Four of those six drops flat-out ended a Chiefs possession. So in a game that was either tied or played within one possession for the initial 14 1/2 minutes of the fourth quarter, the Chiefs gave away the football four times because of drops.
The combined expected points added (EPA) for those six plays, per the NFLfastR model: minus-10.3 points.
The final margin in the game: 10 points.
But the lingering questions a few days laster, as the Chiefs prepare to play the final month in win-and-need-some-help mode: What can you do about it? What should you do about it?
I’m not remotely attempting to absolve the offensive coaching staff of the difficult answers those inquires might prompt. It should prompt some self-evaluation in the offseason.
But there has to be a vexing element twisted into this topic: The six plays worked. They designed a receiver open and called it at the right time.
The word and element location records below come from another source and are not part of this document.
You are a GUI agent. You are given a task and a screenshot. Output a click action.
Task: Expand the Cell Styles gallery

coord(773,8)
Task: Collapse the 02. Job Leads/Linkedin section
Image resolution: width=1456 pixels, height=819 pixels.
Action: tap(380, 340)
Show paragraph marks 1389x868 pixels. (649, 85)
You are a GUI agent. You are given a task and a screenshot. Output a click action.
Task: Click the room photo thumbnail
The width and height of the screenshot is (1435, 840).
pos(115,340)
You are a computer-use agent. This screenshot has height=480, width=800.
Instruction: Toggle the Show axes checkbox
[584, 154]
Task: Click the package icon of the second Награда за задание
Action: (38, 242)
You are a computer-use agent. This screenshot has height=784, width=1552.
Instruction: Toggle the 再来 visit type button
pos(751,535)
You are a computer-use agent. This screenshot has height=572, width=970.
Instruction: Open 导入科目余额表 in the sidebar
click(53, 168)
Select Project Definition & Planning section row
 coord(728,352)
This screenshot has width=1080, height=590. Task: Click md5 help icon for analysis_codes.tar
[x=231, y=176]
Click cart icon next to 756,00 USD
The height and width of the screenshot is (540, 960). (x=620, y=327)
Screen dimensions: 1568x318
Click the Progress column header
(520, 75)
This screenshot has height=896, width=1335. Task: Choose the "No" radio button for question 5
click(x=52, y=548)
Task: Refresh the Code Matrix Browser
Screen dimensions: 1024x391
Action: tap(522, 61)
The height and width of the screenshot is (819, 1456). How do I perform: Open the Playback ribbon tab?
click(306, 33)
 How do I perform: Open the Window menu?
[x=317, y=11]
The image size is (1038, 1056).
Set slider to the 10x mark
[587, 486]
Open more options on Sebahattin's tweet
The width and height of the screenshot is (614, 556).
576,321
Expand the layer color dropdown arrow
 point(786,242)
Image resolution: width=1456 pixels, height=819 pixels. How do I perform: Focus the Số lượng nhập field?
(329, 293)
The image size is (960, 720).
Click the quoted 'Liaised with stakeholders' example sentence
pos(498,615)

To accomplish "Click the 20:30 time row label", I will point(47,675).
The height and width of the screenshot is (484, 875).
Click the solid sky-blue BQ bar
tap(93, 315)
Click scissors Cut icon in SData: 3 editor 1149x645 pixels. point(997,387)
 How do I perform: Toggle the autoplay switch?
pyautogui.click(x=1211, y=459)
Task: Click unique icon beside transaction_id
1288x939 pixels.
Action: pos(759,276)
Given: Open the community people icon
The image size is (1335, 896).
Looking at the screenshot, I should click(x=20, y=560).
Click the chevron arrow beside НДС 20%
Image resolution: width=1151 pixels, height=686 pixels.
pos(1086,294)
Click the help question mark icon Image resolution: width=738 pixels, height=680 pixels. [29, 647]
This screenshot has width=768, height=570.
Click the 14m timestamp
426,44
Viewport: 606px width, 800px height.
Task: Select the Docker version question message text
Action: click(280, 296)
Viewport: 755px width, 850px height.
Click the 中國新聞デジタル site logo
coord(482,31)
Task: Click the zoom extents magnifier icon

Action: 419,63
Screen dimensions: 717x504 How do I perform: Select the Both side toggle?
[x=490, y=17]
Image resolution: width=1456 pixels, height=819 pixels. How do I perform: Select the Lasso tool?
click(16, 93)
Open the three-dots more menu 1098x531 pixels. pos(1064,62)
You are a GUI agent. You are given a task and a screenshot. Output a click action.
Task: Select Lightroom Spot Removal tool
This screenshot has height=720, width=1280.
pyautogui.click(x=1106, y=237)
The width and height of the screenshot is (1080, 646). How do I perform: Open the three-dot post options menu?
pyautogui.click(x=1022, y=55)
That description doesn’t account for Mahomes throwing 19 incompletions in only 33 attempts. But it does account for six of them.
If the Chiefs had caught those six passes, they would have generated at least 65 more yards in the game. While that’s not an official statistic, I’m being conservative on that grading, too, only minimally adding the most obvious yards after catch, and eliminating the possibility of even one broken tackle on any of the six.
So, if the Chiefs had gained those extra 65 yards on Sunday, they would have totaled the second most yards any team has gained against the Texans No. 1-ranked defense this season. They would have also totaled the second-best yards per play the Texans had allowed this season.
It’s all so fitting of a Chiefs season that has included some pretty good underlying offensive metrics that are instead washed away by their failure to execute in big moments.
For three months, it was figurative to say they’ve dropped the ball when it counts.
For two weeks, they’ve tacked on its literal meaning.